Extracted records
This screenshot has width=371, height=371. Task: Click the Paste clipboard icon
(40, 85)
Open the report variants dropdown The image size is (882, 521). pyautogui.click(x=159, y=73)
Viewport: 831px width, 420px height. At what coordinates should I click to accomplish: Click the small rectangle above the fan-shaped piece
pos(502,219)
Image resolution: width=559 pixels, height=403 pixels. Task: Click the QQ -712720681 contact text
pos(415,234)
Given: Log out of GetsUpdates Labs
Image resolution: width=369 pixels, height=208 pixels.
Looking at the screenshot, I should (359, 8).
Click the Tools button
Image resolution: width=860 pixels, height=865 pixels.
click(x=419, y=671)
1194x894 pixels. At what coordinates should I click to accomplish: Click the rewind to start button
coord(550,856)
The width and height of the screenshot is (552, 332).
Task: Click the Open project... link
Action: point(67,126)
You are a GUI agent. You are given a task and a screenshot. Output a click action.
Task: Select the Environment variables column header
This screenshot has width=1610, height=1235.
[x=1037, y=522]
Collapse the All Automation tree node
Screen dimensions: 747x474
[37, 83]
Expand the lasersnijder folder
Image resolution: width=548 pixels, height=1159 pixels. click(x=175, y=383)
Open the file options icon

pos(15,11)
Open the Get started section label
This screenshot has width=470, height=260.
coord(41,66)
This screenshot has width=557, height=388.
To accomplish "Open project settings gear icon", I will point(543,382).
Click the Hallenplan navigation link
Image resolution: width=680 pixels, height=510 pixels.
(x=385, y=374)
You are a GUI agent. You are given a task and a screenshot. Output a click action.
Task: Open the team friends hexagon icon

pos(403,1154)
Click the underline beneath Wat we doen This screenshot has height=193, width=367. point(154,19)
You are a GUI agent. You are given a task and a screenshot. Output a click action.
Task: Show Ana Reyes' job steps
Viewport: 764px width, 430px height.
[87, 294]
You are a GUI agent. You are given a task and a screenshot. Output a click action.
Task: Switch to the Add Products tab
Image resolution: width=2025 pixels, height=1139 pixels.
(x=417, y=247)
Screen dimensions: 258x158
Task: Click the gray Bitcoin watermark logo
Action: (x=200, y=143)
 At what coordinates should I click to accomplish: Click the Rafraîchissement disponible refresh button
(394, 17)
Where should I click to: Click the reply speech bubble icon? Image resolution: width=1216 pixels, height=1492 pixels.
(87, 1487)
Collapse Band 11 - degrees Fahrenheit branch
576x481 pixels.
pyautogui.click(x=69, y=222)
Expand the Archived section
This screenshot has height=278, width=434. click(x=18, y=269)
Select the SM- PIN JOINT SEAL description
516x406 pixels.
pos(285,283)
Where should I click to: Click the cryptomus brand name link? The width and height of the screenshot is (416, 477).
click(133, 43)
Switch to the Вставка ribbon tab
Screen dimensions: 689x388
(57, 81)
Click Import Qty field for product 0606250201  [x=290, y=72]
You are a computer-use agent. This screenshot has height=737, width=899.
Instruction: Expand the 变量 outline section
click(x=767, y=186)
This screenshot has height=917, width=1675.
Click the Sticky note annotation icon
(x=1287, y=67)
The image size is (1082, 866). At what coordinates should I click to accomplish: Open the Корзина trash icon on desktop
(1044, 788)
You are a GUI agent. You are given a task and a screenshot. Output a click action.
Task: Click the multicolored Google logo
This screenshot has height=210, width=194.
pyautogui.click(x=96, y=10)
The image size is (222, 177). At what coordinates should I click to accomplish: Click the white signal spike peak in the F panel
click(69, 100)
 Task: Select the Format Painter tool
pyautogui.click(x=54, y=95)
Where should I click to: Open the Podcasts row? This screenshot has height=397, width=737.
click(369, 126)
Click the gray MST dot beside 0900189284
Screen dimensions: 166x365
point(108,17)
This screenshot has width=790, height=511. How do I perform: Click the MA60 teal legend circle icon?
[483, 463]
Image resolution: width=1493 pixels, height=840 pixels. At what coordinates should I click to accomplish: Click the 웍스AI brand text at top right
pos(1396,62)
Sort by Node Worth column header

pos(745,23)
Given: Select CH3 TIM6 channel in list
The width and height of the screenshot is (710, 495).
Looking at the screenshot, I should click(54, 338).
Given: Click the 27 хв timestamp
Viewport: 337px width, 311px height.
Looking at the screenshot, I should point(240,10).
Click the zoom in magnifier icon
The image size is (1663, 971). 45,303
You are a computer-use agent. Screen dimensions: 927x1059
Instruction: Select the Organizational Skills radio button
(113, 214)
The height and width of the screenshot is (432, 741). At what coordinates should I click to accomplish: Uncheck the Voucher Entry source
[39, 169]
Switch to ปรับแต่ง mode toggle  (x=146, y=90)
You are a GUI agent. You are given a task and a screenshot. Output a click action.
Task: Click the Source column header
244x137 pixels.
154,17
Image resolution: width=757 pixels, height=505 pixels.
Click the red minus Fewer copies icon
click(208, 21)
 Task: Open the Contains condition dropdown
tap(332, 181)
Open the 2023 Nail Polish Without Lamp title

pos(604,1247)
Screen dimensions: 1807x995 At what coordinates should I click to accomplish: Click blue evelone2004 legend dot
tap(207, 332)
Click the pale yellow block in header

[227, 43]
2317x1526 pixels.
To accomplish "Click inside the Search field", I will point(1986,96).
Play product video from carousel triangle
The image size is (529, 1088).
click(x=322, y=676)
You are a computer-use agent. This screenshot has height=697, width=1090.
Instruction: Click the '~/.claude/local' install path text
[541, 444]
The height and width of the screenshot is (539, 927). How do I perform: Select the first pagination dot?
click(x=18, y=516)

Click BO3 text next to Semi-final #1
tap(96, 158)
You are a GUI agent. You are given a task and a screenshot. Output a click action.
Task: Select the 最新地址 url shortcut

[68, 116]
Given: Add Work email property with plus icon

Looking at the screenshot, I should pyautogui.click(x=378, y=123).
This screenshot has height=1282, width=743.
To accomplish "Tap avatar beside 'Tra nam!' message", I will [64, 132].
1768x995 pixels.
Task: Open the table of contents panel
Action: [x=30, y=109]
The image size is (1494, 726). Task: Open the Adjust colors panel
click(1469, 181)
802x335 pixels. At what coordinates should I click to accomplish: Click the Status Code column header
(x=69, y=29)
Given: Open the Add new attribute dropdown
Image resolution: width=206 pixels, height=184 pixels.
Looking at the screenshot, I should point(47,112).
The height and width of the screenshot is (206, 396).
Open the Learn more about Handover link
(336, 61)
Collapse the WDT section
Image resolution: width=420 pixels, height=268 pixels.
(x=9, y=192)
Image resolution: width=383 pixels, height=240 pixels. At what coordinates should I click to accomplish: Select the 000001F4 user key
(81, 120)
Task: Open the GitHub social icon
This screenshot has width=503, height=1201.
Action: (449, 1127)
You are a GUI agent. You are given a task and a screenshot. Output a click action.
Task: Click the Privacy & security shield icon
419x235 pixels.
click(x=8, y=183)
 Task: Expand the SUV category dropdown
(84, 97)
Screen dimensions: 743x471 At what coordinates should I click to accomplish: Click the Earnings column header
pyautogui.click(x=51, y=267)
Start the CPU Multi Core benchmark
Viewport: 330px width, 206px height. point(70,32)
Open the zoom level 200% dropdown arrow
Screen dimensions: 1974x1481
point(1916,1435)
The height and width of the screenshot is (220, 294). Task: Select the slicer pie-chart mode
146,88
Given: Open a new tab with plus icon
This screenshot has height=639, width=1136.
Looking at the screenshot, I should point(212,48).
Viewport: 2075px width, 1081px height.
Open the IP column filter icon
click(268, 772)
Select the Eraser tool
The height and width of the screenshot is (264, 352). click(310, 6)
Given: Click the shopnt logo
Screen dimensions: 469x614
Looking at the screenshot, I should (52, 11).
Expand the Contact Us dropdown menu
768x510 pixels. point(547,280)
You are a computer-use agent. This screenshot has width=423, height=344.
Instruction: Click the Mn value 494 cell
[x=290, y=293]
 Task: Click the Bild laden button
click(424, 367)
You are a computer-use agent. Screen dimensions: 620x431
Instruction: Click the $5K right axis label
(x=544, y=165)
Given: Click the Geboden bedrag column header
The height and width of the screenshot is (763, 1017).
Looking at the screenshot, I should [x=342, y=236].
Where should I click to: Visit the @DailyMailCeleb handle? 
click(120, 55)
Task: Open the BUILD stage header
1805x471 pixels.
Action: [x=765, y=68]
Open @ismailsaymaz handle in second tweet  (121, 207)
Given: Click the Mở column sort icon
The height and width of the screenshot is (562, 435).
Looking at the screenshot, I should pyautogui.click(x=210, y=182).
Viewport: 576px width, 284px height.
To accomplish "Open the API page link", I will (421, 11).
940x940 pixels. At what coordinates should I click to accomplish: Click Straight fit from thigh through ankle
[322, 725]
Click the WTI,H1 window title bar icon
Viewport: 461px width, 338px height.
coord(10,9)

-- What needs to be done --
Convert the items from the line containing "Viewport: 576px width, 284px height." through the end of the records into a JSON list of strings, with one string per line and blank lines omitted.

-- Exercise response --
[
  "Viewport: 576px width, 284px height.",
  "To accomplish \"Open the API page link\", I will (421, 11).",
  "940x940 pixels. At what coordinates should I click to accomplish: Click Straight fit from thigh through ankle",
  "[322, 725]",
  "Click the WTI,H1 window title bar icon",
  "Viewport: 461px width, 338px height.",
  "coord(10,9)"
]